Morte na Esplanada
Capítulo 1
Um grito é sempre algo perturbador, porque foge ao contexto de normalidade a que estamos acostumados. Mas, não é qualquer grito. Existem vários tipos de grito que não nos perturbam, porque fazem parte da situação em que estivermos inseridos. O grito que realmente perturba é aquele inesperado que desperta o medo, o desespero, o pavor. Esse grito é inconfundível e causa efeito imediato. Esse efeito é o despertar do torpor diário e a incontrolável contaminação de todos que o ouvem.
O despertar é consequência da injeção maciça de adrenalina, mas o medo lança a todos numa confusão mental, pois o pavor se instalou, o sentido de alerta despertou, mas ainda não se sabe o motivo. E o desconhecido só faz aumentar o medo, o pavor e o desespero. O efeito seguinte é o pânico que, às vezes, leva à morte. Uma situação muito comum em grandes multidões descontroladas pelo pânico. As pessoas morrem sem saber a razão, que geralmente é nada.

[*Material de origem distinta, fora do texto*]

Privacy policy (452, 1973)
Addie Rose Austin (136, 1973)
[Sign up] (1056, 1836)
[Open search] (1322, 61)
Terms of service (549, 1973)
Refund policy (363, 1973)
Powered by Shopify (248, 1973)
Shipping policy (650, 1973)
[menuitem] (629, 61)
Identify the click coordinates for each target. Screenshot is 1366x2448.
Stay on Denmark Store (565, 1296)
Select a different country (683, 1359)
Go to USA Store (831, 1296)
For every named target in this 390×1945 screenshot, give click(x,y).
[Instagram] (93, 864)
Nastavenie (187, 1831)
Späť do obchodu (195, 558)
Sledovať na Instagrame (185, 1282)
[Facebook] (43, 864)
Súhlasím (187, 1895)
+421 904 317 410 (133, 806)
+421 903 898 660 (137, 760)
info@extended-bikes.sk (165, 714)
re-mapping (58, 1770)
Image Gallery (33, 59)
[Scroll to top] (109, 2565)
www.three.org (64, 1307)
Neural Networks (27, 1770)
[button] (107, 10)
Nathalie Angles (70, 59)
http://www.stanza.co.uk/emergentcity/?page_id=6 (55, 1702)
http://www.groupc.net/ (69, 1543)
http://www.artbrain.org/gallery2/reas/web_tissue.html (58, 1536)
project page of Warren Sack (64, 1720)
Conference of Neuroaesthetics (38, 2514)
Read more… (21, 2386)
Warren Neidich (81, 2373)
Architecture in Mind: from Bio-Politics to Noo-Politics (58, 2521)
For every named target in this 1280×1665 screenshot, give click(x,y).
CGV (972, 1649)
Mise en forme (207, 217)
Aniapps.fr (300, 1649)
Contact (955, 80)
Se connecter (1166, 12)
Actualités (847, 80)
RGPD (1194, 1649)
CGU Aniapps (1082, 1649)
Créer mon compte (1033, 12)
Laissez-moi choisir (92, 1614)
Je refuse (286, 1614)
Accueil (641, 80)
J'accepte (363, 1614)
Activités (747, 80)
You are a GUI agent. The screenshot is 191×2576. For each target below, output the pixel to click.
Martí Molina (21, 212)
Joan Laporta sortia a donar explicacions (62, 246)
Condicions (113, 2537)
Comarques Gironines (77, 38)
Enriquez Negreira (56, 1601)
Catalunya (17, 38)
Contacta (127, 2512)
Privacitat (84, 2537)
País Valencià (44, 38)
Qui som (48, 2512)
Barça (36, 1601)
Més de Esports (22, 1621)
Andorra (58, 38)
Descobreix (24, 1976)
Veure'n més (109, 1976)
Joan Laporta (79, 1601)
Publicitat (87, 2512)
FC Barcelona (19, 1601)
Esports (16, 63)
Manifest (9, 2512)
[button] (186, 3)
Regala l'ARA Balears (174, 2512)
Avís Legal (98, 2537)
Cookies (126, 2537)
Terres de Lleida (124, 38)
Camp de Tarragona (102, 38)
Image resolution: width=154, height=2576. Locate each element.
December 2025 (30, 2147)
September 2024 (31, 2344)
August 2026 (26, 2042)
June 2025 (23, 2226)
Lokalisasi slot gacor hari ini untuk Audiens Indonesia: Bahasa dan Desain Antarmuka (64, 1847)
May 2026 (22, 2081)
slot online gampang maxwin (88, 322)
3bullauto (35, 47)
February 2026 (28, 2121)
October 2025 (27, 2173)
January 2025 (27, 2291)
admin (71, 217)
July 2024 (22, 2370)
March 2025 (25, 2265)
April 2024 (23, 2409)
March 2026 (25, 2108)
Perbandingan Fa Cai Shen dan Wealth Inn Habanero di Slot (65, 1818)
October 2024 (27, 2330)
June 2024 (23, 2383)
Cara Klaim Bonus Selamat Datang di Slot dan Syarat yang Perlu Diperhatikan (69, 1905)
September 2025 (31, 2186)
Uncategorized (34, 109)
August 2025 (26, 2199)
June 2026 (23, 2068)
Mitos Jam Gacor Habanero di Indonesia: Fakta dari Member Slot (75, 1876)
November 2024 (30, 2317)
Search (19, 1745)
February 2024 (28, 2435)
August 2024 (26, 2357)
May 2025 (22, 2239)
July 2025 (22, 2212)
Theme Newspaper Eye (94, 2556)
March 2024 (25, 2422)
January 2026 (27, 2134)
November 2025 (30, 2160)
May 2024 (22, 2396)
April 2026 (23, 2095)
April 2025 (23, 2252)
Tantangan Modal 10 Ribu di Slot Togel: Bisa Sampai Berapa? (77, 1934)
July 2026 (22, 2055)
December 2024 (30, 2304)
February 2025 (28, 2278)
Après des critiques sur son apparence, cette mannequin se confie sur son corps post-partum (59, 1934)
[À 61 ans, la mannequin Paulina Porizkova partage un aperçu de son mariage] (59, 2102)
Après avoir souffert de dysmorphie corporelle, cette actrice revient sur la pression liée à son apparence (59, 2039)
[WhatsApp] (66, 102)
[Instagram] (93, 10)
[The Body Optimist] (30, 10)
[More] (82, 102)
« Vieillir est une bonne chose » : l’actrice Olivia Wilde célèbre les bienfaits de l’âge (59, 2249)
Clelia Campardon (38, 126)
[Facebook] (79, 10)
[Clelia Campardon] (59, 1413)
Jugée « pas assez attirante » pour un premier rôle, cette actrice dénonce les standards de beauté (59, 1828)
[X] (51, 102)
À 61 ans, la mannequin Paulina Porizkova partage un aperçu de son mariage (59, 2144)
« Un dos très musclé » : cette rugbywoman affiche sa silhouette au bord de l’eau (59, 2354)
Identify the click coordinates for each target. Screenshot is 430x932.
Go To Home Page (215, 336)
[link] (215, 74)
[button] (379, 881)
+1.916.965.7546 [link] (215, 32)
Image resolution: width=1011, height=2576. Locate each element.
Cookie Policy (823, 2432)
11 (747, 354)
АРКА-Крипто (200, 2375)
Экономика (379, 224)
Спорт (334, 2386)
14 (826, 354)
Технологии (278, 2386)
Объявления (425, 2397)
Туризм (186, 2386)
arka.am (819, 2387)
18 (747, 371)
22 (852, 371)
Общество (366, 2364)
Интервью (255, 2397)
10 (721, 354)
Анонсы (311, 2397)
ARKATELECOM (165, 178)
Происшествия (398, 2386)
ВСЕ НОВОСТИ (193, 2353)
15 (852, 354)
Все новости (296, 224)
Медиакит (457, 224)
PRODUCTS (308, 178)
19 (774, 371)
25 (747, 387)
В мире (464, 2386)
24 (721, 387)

O delegado da Polícia Federal, Alexandre Dantas, não descruzou os braços e não tirou os olhos do corpo da ministra enquanto o médico legista, Dr. Hamilton Queiroz, explicava os efeitos provocados em todos os funcionários pelo grito da senhora que encontrou o corpo da ministra. Isso explicava a grande quantidade de pessoas feridas e a desordem em todo aquele andar. Mesas e cadeiras viradas, papéis pelo chão etc.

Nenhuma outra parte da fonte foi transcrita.